The migration of the archenteron
depends not only on signals and proteins already present in
the egg, but also on extracellular materials that have been
incorporated into the organism. Karp and Solursh have
hypothesized that secondary mesenchyme cells, which form the
filopodia of the developing archenteron (primary gut)
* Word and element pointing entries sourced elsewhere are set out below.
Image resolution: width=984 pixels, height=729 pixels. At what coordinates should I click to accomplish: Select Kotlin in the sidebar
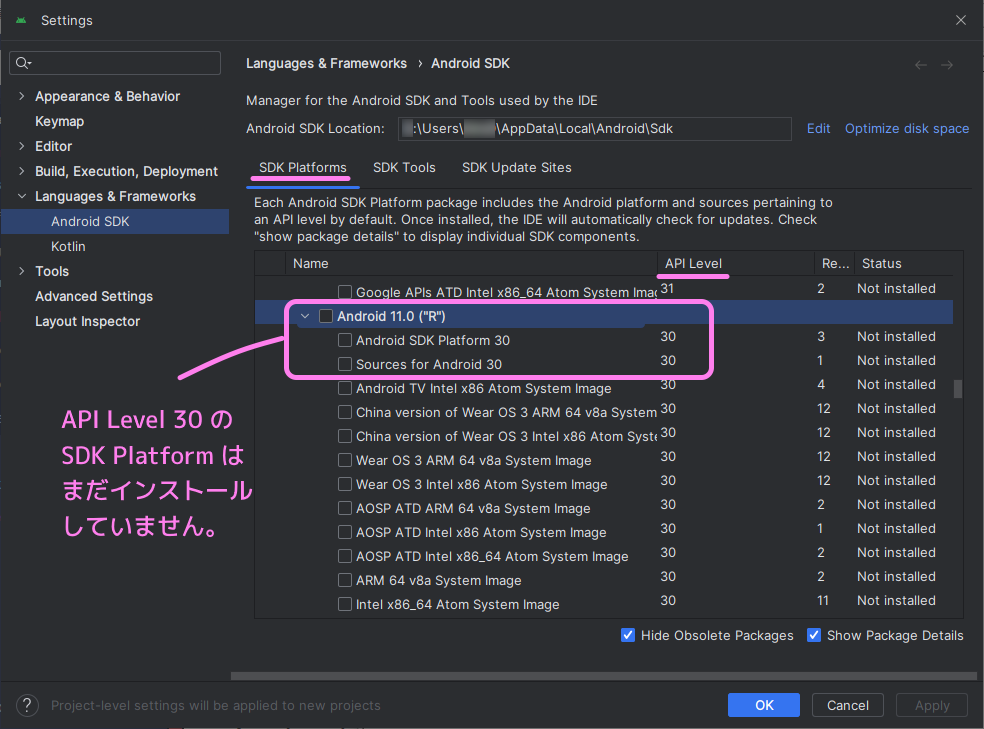pos(67,246)
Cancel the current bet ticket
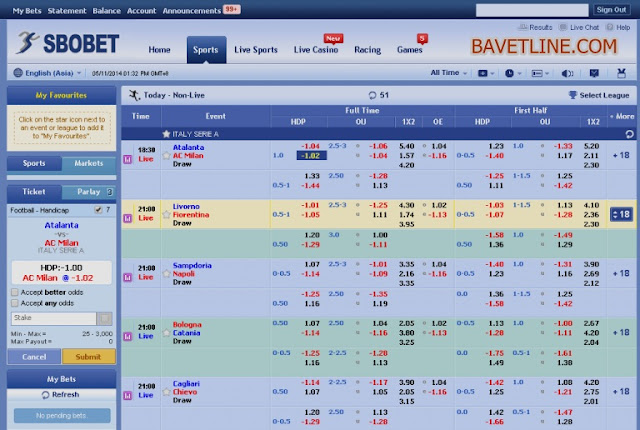640x430 pixels. (x=34, y=357)
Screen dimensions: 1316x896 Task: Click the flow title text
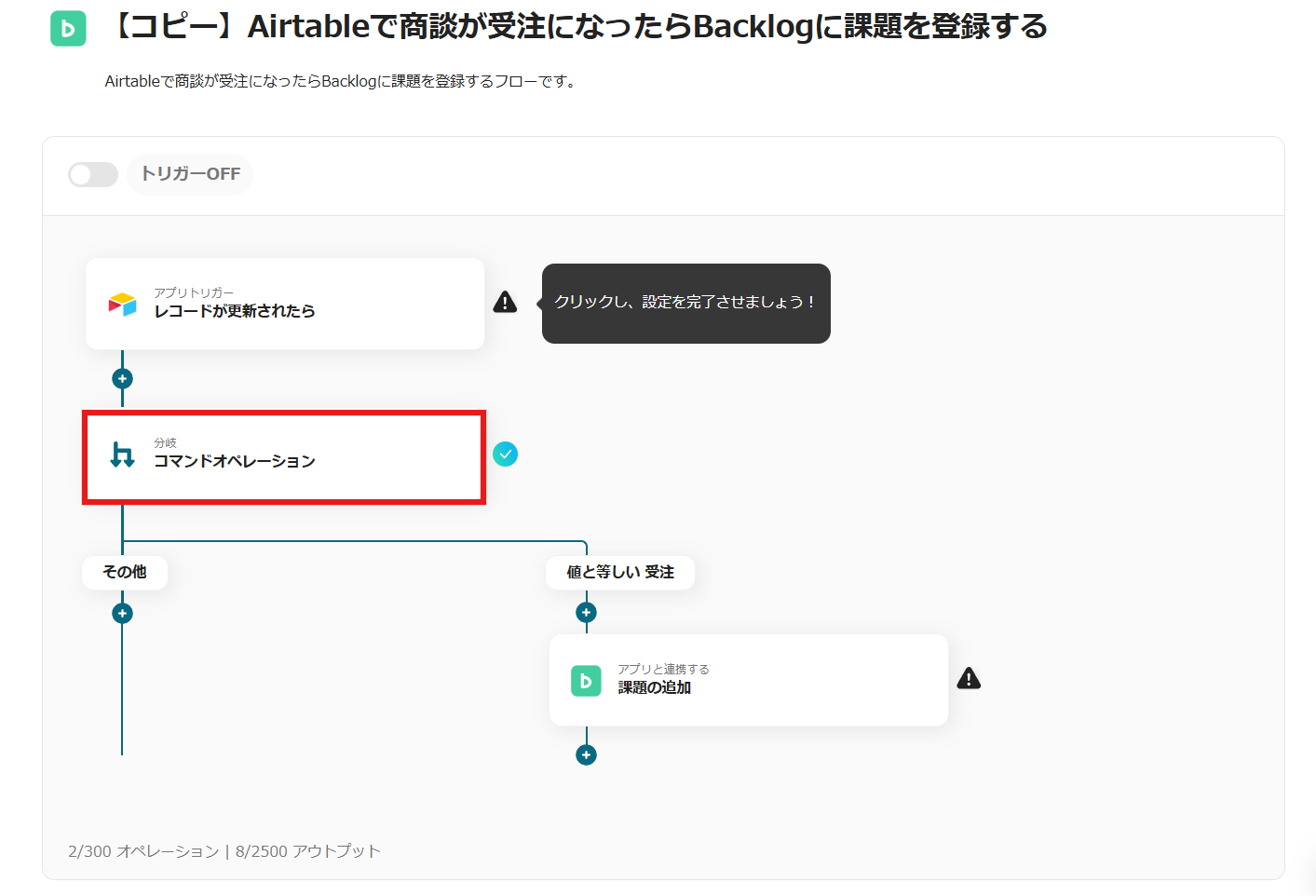[579, 27]
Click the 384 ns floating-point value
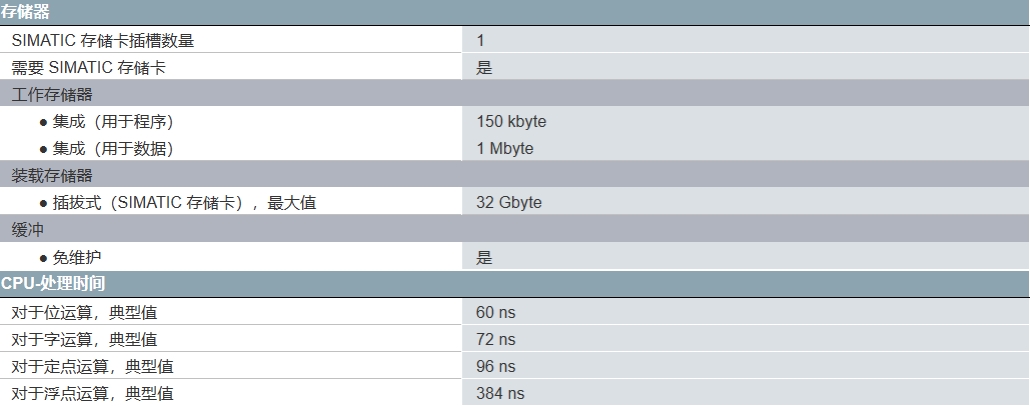The width and height of the screenshot is (1030, 407). (x=500, y=393)
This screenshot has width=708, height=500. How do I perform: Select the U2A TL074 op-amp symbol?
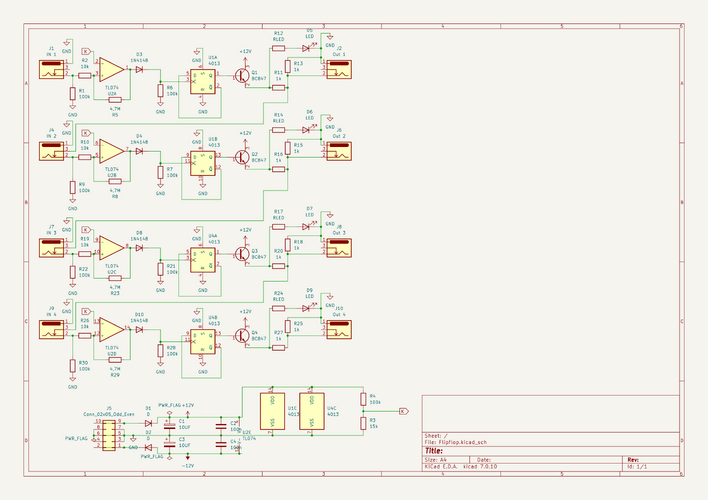click(112, 69)
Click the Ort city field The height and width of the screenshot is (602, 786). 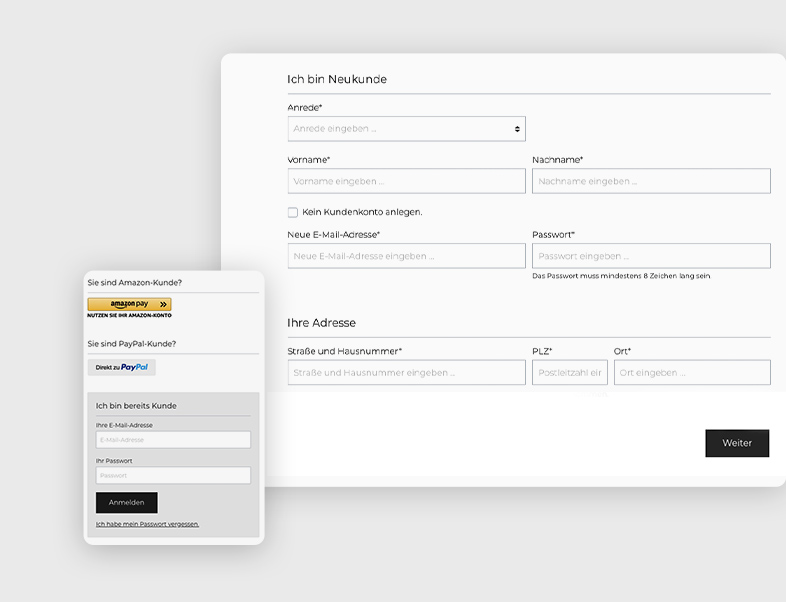pyautogui.click(x=691, y=373)
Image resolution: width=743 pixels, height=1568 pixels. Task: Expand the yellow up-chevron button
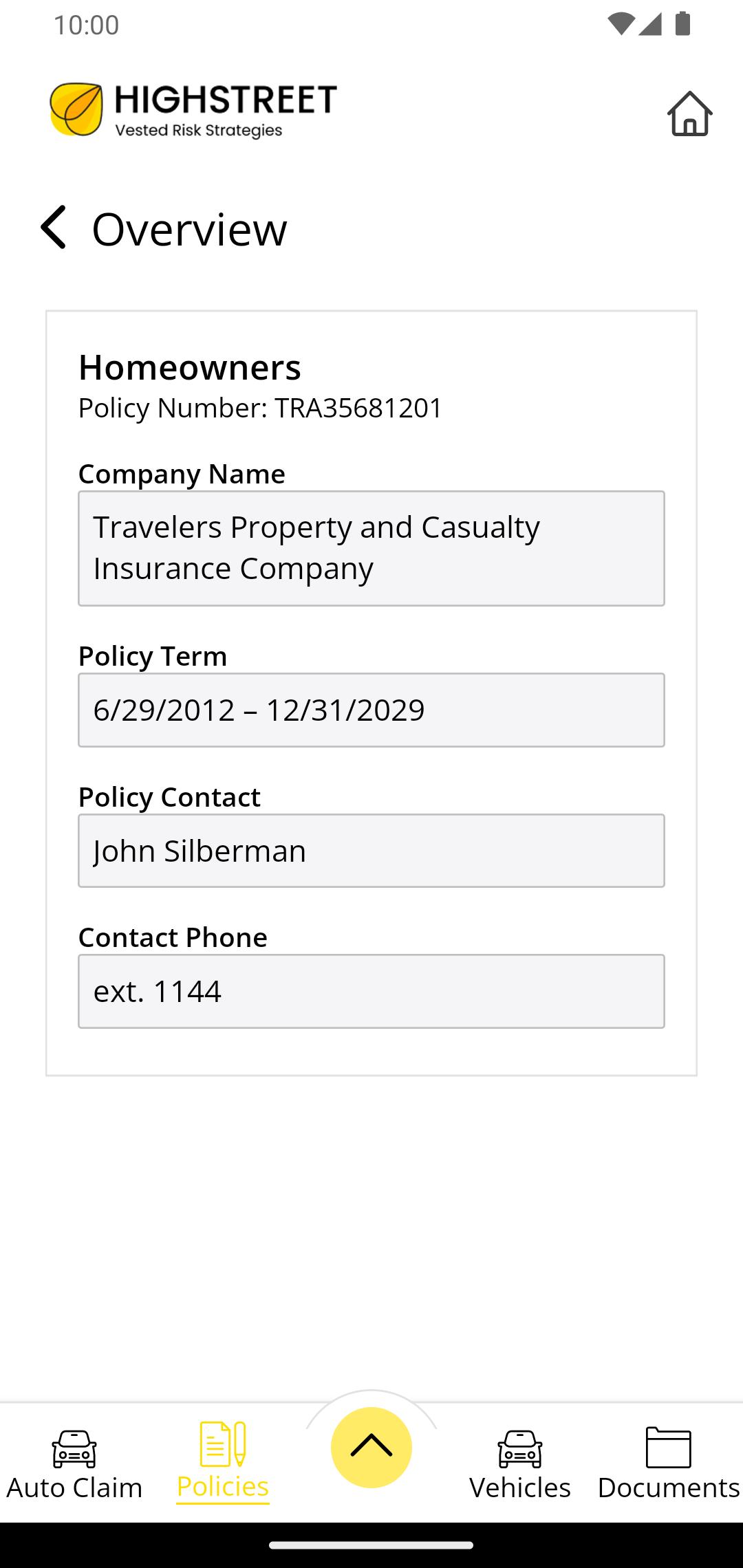(x=372, y=1447)
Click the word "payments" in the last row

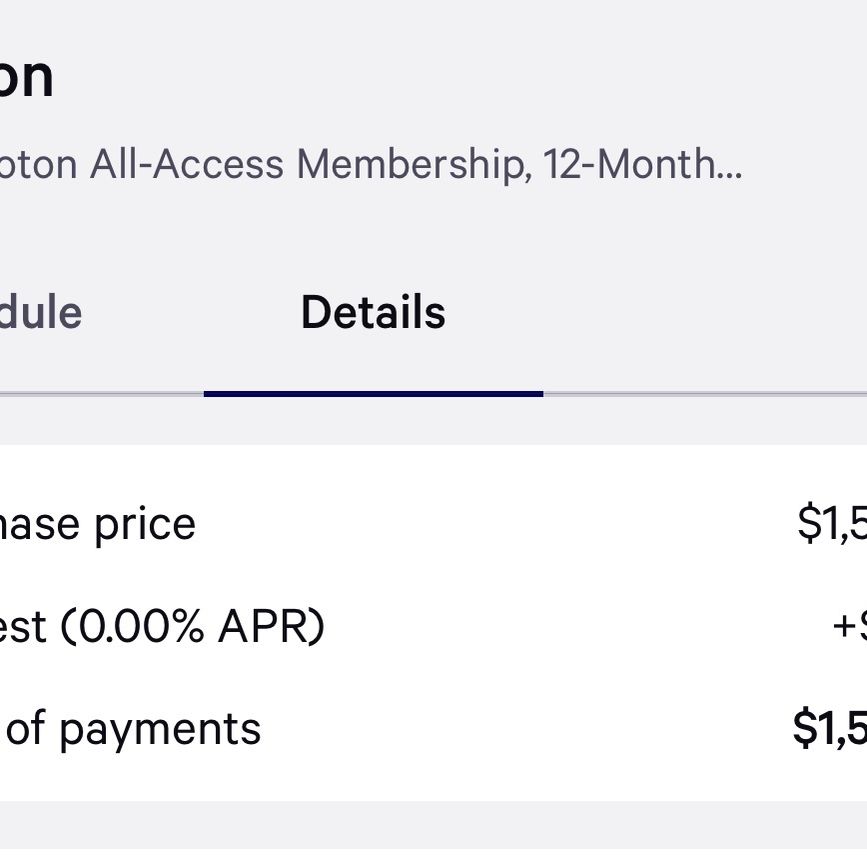click(160, 730)
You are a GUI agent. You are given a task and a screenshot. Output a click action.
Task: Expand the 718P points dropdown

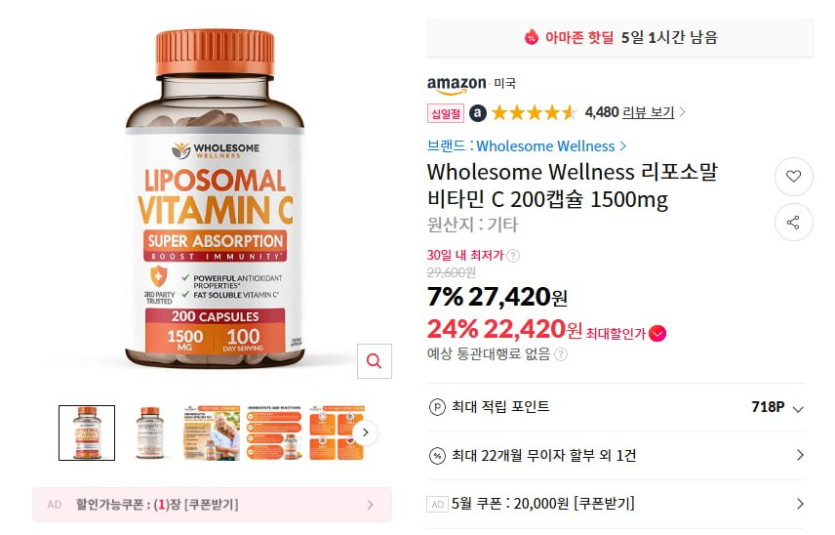click(798, 409)
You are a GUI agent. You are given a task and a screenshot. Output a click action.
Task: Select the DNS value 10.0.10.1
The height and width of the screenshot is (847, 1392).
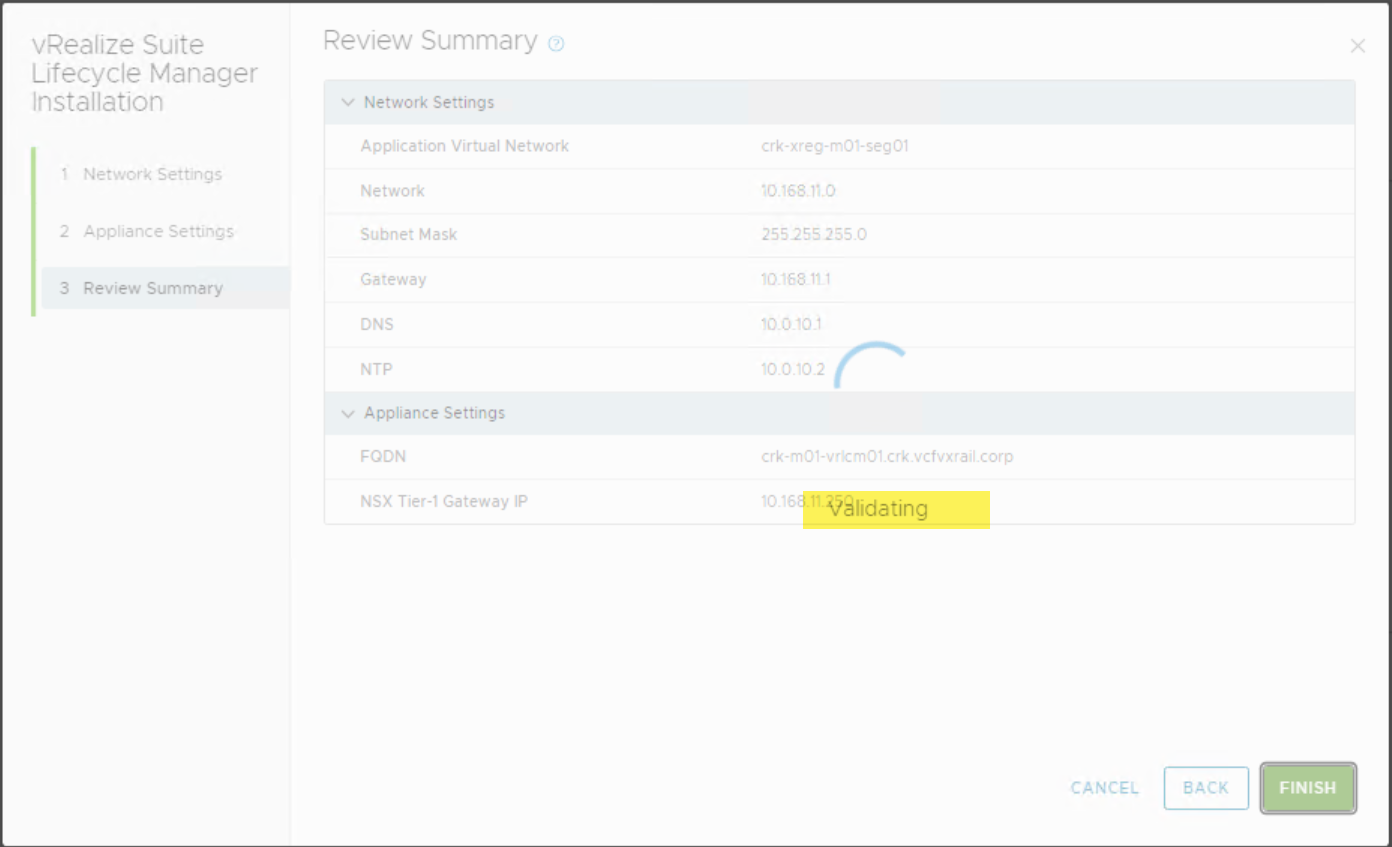pos(790,324)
require sulfate (as something like an adhesive) in order to
migrate along the extracellular matrix within the blastocoel
of a developing sea urchin (1974).
Presumably, sea urchin embryos
incorporate sulfate from the environment into their
extracellular matrixes. The extracellular matrix contains
acid mucopolysaccharide, which when bound to sulfate, is
rough in appearance (Karp and Solursh, 1974). This roughness
is akin to velcro's roughness, allowing secondary mesenchyme
cells to pull the archenteron up along the blastocoel
cavity. If sulfate is not present, it has been observed that
an archenteron does not form (Karp and Solursh, 1974). Fixed
and stained embryos will indicate if the gut endoderm cells
have differentiated (and have simply failed to
migrate).
Figure 1. A schematic drawing of a
gastrulating sea urchin embryo. Note the secondary
mesenchyme cells, in the form of a filopodia, attaching to
the blastocoel wall to pull the archenteron up through the
blastocoel to form the gut cavity.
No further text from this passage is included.